Sometimes the dreams are so vivid, so real, that it takes minutes, an hour for him to return to his life, for him to convince himself that the life of his consciousness is in fact real life, his real life. Sometimes he wakes so far from himself that he can’t even remember who he is. “Where am I?” he asks, desperate, and then, “Who am I? Who am I?”

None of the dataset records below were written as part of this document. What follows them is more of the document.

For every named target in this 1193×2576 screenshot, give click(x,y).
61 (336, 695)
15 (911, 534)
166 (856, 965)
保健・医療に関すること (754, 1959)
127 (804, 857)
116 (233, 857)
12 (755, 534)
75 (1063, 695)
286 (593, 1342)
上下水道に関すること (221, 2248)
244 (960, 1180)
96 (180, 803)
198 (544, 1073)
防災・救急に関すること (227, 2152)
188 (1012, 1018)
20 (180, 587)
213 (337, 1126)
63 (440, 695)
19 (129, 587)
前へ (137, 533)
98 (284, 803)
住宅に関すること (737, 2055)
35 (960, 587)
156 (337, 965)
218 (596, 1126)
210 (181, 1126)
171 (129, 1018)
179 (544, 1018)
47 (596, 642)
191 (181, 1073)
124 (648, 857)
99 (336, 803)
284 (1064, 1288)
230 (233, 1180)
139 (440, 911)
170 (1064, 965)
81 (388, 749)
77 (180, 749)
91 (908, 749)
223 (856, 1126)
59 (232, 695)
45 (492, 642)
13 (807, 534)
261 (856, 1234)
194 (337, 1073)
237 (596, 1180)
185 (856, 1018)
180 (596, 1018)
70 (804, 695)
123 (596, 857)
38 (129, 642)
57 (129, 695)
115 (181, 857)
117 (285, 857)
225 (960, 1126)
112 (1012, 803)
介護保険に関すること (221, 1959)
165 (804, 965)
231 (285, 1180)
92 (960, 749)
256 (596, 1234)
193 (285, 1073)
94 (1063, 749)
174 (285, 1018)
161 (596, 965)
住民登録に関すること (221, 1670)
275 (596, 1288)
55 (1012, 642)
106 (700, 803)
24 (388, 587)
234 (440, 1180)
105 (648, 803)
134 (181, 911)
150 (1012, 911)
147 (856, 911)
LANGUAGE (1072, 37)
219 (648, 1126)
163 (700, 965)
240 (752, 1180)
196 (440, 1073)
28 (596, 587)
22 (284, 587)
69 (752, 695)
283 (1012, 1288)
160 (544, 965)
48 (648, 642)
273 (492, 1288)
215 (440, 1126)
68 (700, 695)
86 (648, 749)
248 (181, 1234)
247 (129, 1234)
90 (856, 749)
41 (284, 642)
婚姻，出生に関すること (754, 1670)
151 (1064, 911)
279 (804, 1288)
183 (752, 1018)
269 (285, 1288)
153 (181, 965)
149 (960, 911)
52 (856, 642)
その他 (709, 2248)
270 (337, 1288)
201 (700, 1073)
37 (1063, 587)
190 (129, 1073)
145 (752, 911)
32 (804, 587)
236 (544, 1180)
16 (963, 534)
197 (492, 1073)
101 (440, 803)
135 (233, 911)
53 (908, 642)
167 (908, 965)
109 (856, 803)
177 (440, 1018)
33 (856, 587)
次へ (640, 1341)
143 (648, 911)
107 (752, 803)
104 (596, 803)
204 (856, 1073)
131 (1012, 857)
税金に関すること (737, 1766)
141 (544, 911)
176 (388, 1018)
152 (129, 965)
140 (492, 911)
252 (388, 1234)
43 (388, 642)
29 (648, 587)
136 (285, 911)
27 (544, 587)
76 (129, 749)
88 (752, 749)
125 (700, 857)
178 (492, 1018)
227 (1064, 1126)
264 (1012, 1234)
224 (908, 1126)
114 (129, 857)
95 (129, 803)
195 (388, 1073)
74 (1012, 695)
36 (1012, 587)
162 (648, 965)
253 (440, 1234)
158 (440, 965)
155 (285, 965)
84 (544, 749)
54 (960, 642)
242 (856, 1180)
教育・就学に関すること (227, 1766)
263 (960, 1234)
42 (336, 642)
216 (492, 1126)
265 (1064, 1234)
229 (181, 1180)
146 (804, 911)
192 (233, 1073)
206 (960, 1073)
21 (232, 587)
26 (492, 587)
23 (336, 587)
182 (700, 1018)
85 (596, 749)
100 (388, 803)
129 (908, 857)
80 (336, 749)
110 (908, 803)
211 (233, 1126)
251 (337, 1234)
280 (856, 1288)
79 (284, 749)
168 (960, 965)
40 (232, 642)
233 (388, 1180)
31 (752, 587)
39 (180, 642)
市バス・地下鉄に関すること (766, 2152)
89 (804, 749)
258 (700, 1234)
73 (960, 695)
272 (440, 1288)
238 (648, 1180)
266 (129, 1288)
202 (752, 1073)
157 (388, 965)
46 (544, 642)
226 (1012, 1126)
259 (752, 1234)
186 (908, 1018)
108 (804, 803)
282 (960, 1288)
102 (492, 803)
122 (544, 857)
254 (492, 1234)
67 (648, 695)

And then he hears, so close to his ear that it is as if the voice is originating inside his own head, Willem’s whispered incantation. “You’re Jude St. Francis. You are my oldest, dearest friend. You’re the son of Harold Stein and Julia Altman. You’re the friend of Malcolm Irvine, of Jean-Baptiste Marion, of Richard Goldfarb, of Andy Contractor, of Lucien Voigt, of Citizen van Straaten, of Rhodes Arrowsmith, of Elijah Kozma, of Phaedra de los Santos, of the Henry Youngs.
“You’re a New Yorker. You live in SoHo. You volunteer for an arts organization; you volunteer for a food kitchen.
“You’re a swimmer. You’re a baker. You’re a cook. You’re a reader. You have a beautiful voice, though you never sing anymore. You’re an excellent pianist. You’re an art collector. You write me lovely messages when I’m away. You’re patient. You’re generous. You’re the best listener I know. You’re the smartest person I know, in every way. You’re the bravest person I know, in every way.
“You’re a lawyer. You’re the chair of the litigation department at Rosen Pritchard and Klein. You love your job; you work hard at it.